Jordan's Oil Shale Efforts Continue to make up for Egypt's Natural Gas Disruptions
Jordan is searching for oil shale as part of its strategy to develop its indigenous resources. Having been reliant on imports to meet as much as 97% of its energy needs, the Hashemite Kingdom is determined to implement an efficient energy strategy that will ensure the end of its energy vulnerability and reduce its energy bill.
Royal Dutch Shell Plc. is conducting drilling in the Harraneh Eastern region of Jordan, in the hope to encounter oil shale. The end of the year will be key in determining the commercial potential of the deeper layers of Jordanian oil shale. Shell has already invested USD 200 million in oil shale explorations in Jordan and is expected to invest up to USD 800 million in further shale exploratory activities.

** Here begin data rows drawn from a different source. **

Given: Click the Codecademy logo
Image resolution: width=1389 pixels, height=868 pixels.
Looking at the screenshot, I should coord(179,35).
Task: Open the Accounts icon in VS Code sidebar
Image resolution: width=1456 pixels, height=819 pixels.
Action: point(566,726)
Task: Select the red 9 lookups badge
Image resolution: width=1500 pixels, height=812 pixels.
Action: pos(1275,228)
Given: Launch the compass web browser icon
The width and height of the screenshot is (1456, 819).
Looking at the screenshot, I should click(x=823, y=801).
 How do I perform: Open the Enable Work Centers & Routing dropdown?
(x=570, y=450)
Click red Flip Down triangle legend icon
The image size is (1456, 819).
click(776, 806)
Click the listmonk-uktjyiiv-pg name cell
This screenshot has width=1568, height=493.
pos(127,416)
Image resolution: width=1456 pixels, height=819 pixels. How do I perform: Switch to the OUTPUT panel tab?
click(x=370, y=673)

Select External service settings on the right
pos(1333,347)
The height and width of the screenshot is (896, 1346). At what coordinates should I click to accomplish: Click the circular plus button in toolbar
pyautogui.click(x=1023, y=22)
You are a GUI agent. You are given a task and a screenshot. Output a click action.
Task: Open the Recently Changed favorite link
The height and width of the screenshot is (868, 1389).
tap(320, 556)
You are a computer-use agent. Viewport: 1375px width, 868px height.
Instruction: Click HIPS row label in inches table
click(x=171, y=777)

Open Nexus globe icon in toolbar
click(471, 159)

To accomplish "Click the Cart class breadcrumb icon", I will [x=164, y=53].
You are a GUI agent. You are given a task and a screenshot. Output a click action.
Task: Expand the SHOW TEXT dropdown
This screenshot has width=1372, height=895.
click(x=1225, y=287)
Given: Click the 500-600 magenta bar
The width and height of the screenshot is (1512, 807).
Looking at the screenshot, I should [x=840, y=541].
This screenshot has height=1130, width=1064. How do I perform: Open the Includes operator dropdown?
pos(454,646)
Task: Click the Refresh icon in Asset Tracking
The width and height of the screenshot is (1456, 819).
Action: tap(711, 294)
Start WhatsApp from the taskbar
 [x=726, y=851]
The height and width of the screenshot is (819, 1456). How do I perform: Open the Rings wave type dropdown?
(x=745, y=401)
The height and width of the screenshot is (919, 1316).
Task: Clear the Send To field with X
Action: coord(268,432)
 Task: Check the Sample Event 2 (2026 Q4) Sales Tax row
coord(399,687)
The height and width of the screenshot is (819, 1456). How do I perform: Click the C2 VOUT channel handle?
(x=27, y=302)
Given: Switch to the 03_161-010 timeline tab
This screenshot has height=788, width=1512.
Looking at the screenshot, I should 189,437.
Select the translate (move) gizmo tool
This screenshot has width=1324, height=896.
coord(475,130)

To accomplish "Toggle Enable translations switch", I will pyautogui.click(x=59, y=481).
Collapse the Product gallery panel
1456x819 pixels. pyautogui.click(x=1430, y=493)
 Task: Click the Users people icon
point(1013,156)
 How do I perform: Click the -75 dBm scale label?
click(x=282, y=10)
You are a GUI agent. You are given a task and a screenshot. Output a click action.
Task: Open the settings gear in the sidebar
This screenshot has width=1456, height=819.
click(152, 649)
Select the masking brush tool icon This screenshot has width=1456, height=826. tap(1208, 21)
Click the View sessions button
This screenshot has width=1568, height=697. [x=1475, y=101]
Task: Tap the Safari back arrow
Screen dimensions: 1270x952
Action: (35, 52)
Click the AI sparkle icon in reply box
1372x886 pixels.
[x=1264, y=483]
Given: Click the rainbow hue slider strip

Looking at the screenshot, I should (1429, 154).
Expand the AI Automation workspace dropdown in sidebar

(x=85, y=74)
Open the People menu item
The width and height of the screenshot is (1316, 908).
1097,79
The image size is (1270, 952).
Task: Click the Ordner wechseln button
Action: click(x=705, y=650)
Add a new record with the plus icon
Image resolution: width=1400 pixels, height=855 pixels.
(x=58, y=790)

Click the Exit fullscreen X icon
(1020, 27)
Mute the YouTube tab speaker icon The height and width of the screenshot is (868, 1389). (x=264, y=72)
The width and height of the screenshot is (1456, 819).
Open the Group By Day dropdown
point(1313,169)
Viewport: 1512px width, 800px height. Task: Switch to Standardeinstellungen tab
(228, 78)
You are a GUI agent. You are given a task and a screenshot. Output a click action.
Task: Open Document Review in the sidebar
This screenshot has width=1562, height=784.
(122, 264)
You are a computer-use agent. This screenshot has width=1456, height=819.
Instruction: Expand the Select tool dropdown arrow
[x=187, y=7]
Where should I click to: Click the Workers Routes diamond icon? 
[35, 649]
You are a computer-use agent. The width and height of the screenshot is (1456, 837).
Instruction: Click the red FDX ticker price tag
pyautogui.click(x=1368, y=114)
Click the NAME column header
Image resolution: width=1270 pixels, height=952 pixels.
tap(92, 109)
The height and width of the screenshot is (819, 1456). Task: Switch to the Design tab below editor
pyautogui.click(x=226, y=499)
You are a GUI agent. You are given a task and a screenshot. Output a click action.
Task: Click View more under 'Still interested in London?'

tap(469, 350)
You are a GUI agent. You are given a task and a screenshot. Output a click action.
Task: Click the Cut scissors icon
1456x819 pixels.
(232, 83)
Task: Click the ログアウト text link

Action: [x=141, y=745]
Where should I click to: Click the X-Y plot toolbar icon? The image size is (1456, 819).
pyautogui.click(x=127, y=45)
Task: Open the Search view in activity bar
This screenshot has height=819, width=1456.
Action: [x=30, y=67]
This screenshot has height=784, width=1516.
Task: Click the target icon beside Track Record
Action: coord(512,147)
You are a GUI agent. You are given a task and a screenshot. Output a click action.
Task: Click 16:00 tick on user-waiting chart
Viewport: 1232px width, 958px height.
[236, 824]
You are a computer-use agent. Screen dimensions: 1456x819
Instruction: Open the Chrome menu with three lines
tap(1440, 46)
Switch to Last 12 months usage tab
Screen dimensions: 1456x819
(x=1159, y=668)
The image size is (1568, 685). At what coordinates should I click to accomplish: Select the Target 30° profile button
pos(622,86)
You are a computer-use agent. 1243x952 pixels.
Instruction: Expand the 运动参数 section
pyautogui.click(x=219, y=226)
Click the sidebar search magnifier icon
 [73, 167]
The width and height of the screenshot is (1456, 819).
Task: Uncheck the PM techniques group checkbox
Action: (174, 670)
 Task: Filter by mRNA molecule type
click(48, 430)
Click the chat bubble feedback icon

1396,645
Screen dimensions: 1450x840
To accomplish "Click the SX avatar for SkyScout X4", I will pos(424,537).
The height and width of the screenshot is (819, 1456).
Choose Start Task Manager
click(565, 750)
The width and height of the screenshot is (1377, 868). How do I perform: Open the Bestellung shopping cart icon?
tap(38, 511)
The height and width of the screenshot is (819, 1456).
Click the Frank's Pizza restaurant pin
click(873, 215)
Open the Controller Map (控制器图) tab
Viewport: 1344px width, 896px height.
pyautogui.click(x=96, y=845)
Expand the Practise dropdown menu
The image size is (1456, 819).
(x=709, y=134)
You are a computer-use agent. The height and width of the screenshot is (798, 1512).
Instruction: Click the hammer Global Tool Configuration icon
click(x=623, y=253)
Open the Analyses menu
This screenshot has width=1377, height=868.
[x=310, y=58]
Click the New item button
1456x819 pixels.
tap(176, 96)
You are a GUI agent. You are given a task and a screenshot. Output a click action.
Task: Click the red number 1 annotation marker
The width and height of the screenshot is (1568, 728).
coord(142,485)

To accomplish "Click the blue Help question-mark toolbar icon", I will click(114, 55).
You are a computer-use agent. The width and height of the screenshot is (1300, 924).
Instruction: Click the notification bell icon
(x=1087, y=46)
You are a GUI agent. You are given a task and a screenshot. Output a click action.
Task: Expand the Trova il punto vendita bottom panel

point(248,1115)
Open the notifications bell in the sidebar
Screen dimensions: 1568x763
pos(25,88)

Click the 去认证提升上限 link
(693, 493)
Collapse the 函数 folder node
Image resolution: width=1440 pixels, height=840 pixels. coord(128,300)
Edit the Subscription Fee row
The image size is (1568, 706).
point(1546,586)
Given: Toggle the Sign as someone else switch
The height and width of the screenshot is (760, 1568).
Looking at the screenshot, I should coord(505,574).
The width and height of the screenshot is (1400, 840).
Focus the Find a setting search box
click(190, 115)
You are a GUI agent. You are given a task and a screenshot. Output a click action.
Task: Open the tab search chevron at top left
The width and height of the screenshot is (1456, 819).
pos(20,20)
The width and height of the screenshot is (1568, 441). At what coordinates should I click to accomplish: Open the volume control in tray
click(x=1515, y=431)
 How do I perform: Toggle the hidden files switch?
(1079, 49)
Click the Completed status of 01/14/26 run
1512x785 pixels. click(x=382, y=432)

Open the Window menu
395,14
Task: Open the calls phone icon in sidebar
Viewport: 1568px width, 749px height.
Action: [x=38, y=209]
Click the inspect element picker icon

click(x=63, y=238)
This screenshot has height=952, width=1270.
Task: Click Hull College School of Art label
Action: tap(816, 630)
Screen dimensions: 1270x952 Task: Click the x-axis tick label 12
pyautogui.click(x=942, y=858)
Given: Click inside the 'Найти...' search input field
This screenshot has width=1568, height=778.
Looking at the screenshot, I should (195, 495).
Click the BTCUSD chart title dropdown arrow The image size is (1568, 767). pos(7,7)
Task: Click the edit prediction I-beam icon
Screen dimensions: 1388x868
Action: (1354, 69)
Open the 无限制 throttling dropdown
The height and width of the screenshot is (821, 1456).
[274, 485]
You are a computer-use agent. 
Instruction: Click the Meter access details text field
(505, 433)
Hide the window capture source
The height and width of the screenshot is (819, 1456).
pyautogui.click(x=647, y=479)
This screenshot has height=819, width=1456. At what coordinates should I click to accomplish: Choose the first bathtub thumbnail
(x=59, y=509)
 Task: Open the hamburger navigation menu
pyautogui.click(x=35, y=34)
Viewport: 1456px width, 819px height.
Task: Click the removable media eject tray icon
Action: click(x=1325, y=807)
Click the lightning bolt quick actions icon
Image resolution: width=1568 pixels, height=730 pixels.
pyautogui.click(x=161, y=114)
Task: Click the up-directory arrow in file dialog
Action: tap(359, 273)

Oil shale explorations in Jordan started with the signing in 2009 of an agreement between the Jordanian government and the Jordan Oil Shale Company (JOSCO). JOSCO is a wholly owned subsidiary of Royal Dutch Shell pls, registered in the Kingdom to search for and evaluate the commercial potential of Jordanian oil shale.
The Hashemite Kingdom’s master plan to develop indigenous resources and increase energy security gained more importance in the aftermath of the Arab Spring that caused the disruption in the flow of Egyptian natural gas to Jordan. The numerous supply cuts and the reductions in the quantities supplies caused the Kingdom to import expensive fuel products for energy generation that led to a spike in the energy bill.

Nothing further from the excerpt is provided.